- AIM 1
In the message about the Simple Numeric Access proposal, on what platform was the performance test run?
- AIM 2
In the message about the Simple Numeric Access proposal, swap "erases" for "removes" and write out the passage starting with "it conflicts with" and going on through "for 2nd argument)".

- TEXT EXCERPT
— START —

Boost logo

Boost :

From: Oleg Abrosimov (beholder_at_[hidden])
Date: 2006-05-17 20:55:06


n1803/n1982 “Simple Numeric Access” proposal is broken

I’ve implemented “long stol(string& str, int base = 10)” function from
n1982 proposal (see code at the bottom of this message) and faced some
issues:

issue 1: non-const version (“string& str”) breaks code like
long l = stol("10");
usage is limited to:
string s = "10";
long l = stol(s);

issue 2: "function call strtol(str.c_str(), 0, base)" requirement can
not be fulfilled.
it conflicts with "erases the characters from the front of str that were
converted to get the result" and with "Throws: invalid_argument if
strtol, strtoul, strtoll, or strtoull reports that no conversion could
be performed"
requirements (error checking prevents usage of '0' for 2nd argument)

issue 3: simple performance test shows that the function proposed is
1000 times slower compared to iostreams solution (number of samples for
test were 100000)
Platform: WinXP VC71 STLPort 4.6.2

all these issues (except for 2) could be solved by removing the "...

— END —

(Dataset rows)
— START —

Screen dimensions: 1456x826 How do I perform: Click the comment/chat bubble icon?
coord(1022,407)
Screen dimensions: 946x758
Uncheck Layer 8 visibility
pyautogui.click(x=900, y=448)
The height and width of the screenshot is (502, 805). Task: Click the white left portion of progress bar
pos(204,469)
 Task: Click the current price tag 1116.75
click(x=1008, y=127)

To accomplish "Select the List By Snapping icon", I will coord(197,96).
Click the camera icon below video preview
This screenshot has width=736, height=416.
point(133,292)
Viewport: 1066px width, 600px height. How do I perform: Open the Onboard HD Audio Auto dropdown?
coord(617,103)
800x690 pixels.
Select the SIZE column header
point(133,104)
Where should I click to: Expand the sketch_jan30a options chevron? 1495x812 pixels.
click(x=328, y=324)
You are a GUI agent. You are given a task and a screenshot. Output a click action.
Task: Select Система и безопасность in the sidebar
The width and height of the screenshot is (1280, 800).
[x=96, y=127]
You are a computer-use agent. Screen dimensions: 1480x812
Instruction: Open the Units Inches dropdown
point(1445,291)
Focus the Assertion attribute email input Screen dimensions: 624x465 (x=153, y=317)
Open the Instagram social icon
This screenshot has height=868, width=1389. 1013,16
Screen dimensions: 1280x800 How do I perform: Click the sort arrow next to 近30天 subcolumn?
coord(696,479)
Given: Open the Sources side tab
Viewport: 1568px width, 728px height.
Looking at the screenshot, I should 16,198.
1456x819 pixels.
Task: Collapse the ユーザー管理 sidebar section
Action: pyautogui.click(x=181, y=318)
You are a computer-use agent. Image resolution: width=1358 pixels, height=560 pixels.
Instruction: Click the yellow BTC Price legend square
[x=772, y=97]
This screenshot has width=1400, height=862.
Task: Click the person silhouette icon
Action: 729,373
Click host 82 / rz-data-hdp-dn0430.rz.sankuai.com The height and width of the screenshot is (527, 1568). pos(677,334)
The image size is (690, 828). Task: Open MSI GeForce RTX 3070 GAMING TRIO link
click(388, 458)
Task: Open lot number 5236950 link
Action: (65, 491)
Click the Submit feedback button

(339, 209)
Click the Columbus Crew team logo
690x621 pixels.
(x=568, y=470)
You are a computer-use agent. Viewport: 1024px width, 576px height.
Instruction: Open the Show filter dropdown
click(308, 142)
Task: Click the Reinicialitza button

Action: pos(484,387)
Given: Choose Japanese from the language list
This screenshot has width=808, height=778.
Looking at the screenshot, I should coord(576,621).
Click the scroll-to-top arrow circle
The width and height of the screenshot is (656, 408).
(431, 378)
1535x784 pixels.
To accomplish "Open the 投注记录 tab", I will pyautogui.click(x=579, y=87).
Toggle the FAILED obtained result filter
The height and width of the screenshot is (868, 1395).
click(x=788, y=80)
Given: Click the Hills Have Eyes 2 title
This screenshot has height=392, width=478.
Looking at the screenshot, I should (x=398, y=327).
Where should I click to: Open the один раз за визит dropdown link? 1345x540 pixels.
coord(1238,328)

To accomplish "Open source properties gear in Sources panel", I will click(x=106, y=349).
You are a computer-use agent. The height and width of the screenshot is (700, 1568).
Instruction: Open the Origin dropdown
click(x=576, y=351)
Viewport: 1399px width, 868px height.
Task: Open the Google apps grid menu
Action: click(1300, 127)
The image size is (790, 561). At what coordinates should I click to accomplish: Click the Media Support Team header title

— END —

- EXERCISE RESULT 1
WinXP VC71 STLPort 4.6.2

- EXERCISE RESULT 2
it conflicts with "removes the characters from the front of str that were
converted to get the result" and with "Throws: invalid_argument if
strtol, strtoul, strtoll, or strtoull reports that no conversion could
be performed"
requirements (error checking prevents usage of '0' for 2nd argument)